### Page extract

###

Sequencing of shikimate pathway genes from T. thermophila.

To determine if the five putative T. thermophila components of the arom pathway were transcribed as a true pentafusion gene rather than a gene cluster, we amplified the appropriate regions from cDNA. T. thermophila (a kind gift from Aaron Turkewitz, University of Chicago) were grown at 30°C with gentle rotation in SPP media (1% Proteose peptone, 0.2% dextrose, 0.1% yeast extract, 0.009% ferric EDTA). RNA was extracted from T. thermophila cells using Trizol reagent (Invitrogen) and used to generate cDNA using Superscript III (Invitrogen) according to the manufacturer's instructions. A series of overlapping clones were amplified by PCR, and the oligonucleotide primers are listed in Table S1 in the supplemental material. Amplicons were cloned into the pDRIVE vector by using the QIAGEN PCR cloning kit (QIAGEN) according to manufacturer's instructions. Clones were sequenced by MWG Biotech, Milton Keynes, United Kingdom, and assembled using Sequencher (Gene Codes, Ann Arbor, MI). This revealed a single open reading frame of 4,734 bp encoding a polypeptide of 1,578 amino acids.

Alignment and phylogenetic analyses of shikimate pathway genes.

Nine alignments were made for all shikimate pathway enzyme domains using CLUSTAL-X (52) and then manually corrected using SE-AL (http://evolve.zoo.ox.ac.uk/software.html?id=seal). These alignments include homologues from a wide diversity of prokaryote taxa with consistent taxon sampling between alignments where possible. Nonhomologous insertions and sequence characters that could not be aligned with confidence were removed from the alignments. The AroD enzyme domain was, in our opinion, too divergent to permit confident alignment and phylogenetic analyses across a broad sampling of taxa. We also excluded the hypothetical Plasmodium 5-enolpyruvylshikimate-3-phosphate synthase-shikimate kinase gene (aroA-K/L) (27) because we could not align this sequence for phylogenetic analyses with confidence. Since so many genes were included in the proceeding analyses, a table with GenBank accession numbers is not provided. However, all masked alignments, which contain GenBank accession numbers, are available from the corresponding author upon request.

Prior to tree reconstruction, each alignment was analyzed using MODELGENERATOR (http://bioinf.nuim.ie/software/modelgenerator) to find the best model for each alignment (see Table S2 in the supplemental material). MRBAYES 3.1.2 (41) was run with two separate MCMCMC analyses for 1,000,000 generations at a sampling frequency of 100 generations. Each MCMCMC run had four MCMC chains (three heated and one cold; heat parameter, 0.2). Comparisons of likelihood score and model parameter values and topologies within and between the two independent runs confirmed that the tree log-likelihood scores and parameters had reached a plateau and converged by 110,000 generations at the latest. Consequently, a maximum of 1,100 samples were excluded as a burnin.

###

### Brief 1
Copy the shikimate pathway methods from "Prior to tree" up to and including "as a burnin.".
### Brief 2
Translate this sentence from the shikimate pathway methods into Spanish: "Each MCMCMC run had four MCMC chains (three heated and one cold; heat parameter, 0.2)."
### Brief 3
Go on with the shikimate pathway methods, starting right after the sentence that ends "were excluded as a burnin."

### Input data
###

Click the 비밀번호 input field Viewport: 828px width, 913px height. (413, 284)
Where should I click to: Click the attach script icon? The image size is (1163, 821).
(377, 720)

###

### Answer section 1
Prior to tree reconstruction, each alignment was analyzed using MODELGENERATOR (http://bioinf.nuim.ie/software/modelgenerator) to find the best model for each alignment (see Table S2 in the supplemental material). MRBAYES 3.1.2 (41) was run with two separate MCMCMC analyses for 1,000,000 generations at a sampling frequency of 100 generations. Each MCMCMC run had four MCMC chains (three heated and one cold; heat parameter, 0.2). Comparisons of likelihood score and model parameter values and topologies within and between the two independent runs confirmed that the tree log-likelihood scores and parameters had reached a plateau and converged by 110,000 generations at the latest. Consequently, a maximum of 1,100 samples were excluded as a burnin.

### Answer section 2
Cada ejecución de MCMCMC tuvo cuatro cadenas MCMC (tres calentadas y una fría; parámetro de calentamiento, 0,2).

### Answer section 3
Maximum likelihood (ML) distance bootstrap values (from 1,000 replicates) were obtained using Tree-Puzzle 5.1 (43) for parameter estimation (substitution model, eight multivariant plus invariant sites or only eight multivariant dependent on MODELGENERATOR analyses; see Table S2 in the supplemental material) and in coordination with Puzzleboot (21) to obtain distance matrices. Programs from the PHYLIP package (13) were used to create pseudoreplicate data sets (SEQBOOT), calculate distance trees (NEIGHBOR), and assemble a bootstrap consensus tree (CONSENSE). In addition, 100 fast ML (PHYML) (17) bootstrap replicates were run for each alignment with the model as before. In the case of the AroDE fusion gene, the analyses demonstrated contrasting results with moderate support. Consequently, we completed 1,000 parsimony bootstrap analyses using PROTPARS (13) with 3× jumbling to offer an additional investigation of topology support.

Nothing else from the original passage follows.